══ Source records ══

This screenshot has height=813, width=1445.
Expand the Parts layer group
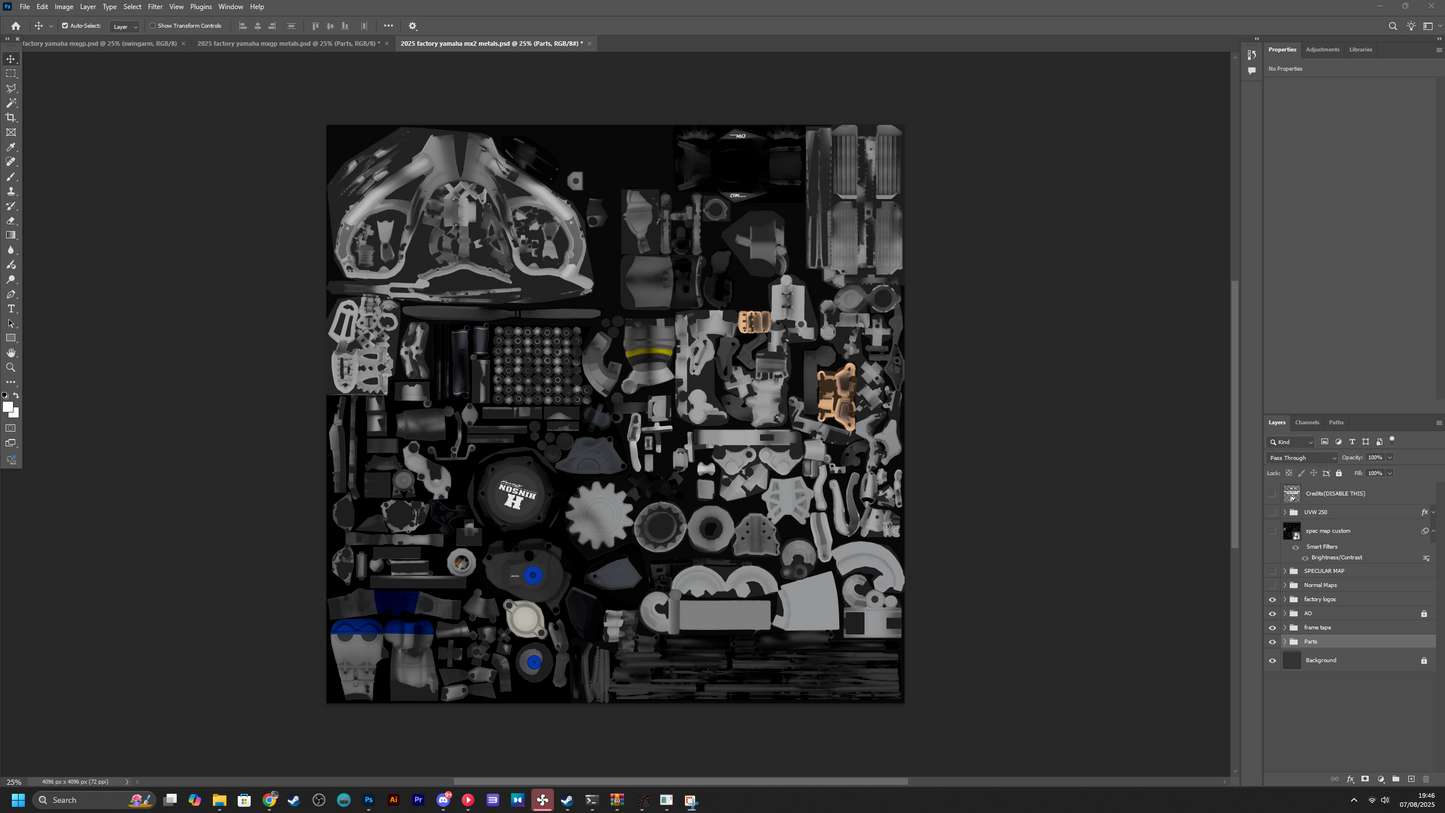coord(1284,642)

═══
══ Source records ══

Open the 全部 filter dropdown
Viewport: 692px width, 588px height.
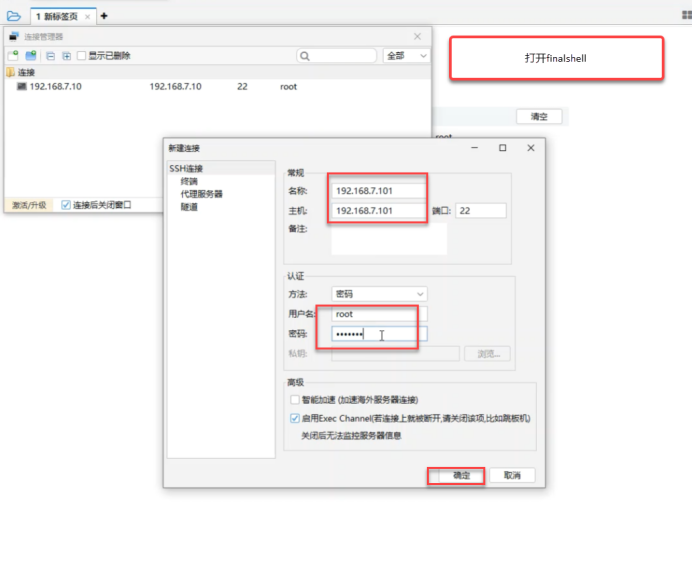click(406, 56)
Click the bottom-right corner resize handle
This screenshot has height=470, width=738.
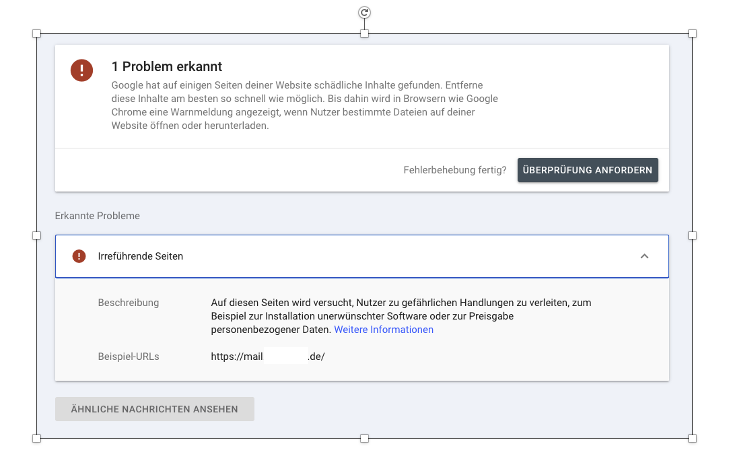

═══
══ Source records ══

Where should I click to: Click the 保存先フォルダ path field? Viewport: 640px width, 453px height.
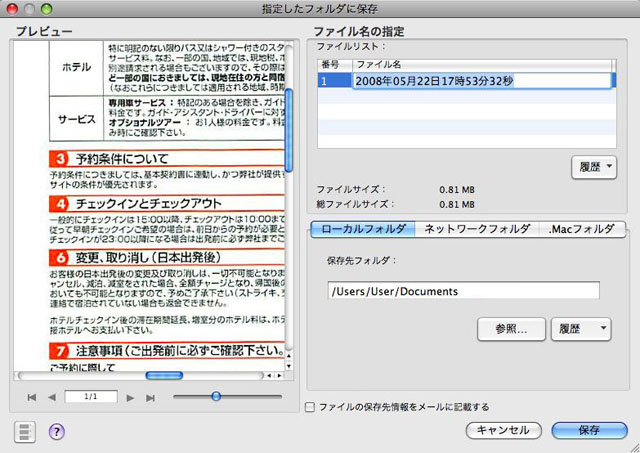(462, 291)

═══

Work required: Scan the records for the word "This" and copy every line where it is found.

Completed task:
This screenshot has height=813, width=1445.
This screenshot has height=470, width=738.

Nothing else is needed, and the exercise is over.